The font is named after Adinatha, the first of the twenty-four tirthankaras who founded the Jainism philosophies and teachings. Only Jain Munis are credited for ushering Brahmi in ancient Tamilakam and applied Brahmi script to document and communicate with the rest of the world. Hence the Jain Munis are bestowed with honor and respect. Since the Unicode font includes both OpenType & Graphite table, they will promote digitization of the inscriptions in Tamil Brahmi in a wide variety of systems . The font package also includes an AAT version for compatibility with OS X applications that do not support OpenType. NHM Writer 2.0 renders software support to Tamil Brahmi.

Tamil Brahmi epigraph
Digitized version of the epigraph using Adinatha Tamil Brahmi font

If interested the font package may be downloaded  here. Also download the font manual or can be read from here.

History of Brahmi and Tamil Brahmi Scripts

The earliest script used in India was Brahmi.

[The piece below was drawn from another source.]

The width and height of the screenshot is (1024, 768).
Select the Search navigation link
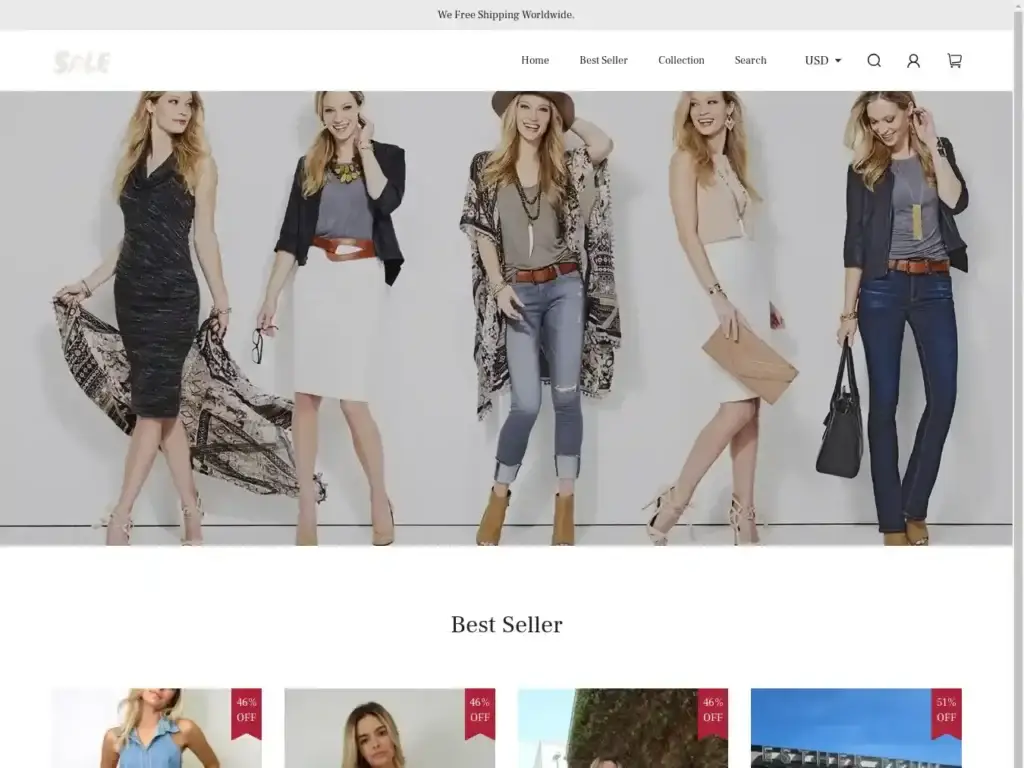(750, 61)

The best known inscriptions in Brahmi script are the lithic inscriptions of Ashoka (269 - 232 B.C. ruled over 37 years) discovered in the north central India dated to 3rd - 4th century B.C. The script was used to inscribe edicts in Prakrit language by the Mauryan ruler. As viewed by Iravatham Mahadevan, the Brahmi script was used in Andhra and Karnataka regions as well as in Tamilakam during 3rd century B.C. when Jain and Buddhist monks migrated to the Southern parts of India. Tamil Brahmi is the script variant (dialect) of the Brahmi script (Southern Brahmic alphabet) used in South India to write in Tamil, the language of administration in Tamilakam. Tamils have adopted the Brahmi script to suit the phonetic system of Tamil language and proscribed the imposition of Prakrit language.  

Inscriptions in rock shelters and caves near Madurai were the earliest breakthrough. 'Dates for Tamil-Brahmi as early as the 6th century have been claimed, but all dates before the 3rd century are uncertain or controversial.' Scholars like Iravatham Mahadevan and Y. Subbarayalu hold the view that Tamil-Brahmi was introduced in Tamil Nadu after 3rd century B.C. Few others like K.V. Ramesh, retired Director of Epigraphy, Archaeological Survey of India (ASI)  deliberate the period as Pre-Asokan.

The term `Tamil-Brahmi' is used when the script is in Brahmi but the language is Tamil. The Brahmi script was predominantly used for Prakrit from the Mauryan (Asokan) period. The Brahmi script was brought to the Tamil country in the third century B.C. by the Jain and Buddhist monks during the post-Asokan period.

The three more recent excavations in different places of Tamil Nadu have reignited debate on the date of Brahmi : 1. Urn with human skeleton in it along with miniature pots and Tamil-Brahmi in a rudimentary form inside an urn were discovered  at the Iron Age burial site at Adichanallur in 2005; 2. A cist-burial excavated in 2009 at Porunthal village, 12 km from Palani in Tamil Nadu 3. Kodumanal excavation, near Erode more than 20 pot-sherds with Tamil-Brahmi inscriptions were found in 2012. There are contentious views regarding the origin of Tamil Brahmi. Dr. Satyamurthy claims the Tamil Brahmi script discovered inside the urn at Adichanallur to 5th century B.C. Dr.Rajan considers the Porunthal Tamil script to 490 B.C. based on the paddy grain dating. The 20 pot-sherds with Tamil-Brahmi inscriptions excavated at Kodumanal also the team of three scholars including Dr.Rajan arrive at similar views.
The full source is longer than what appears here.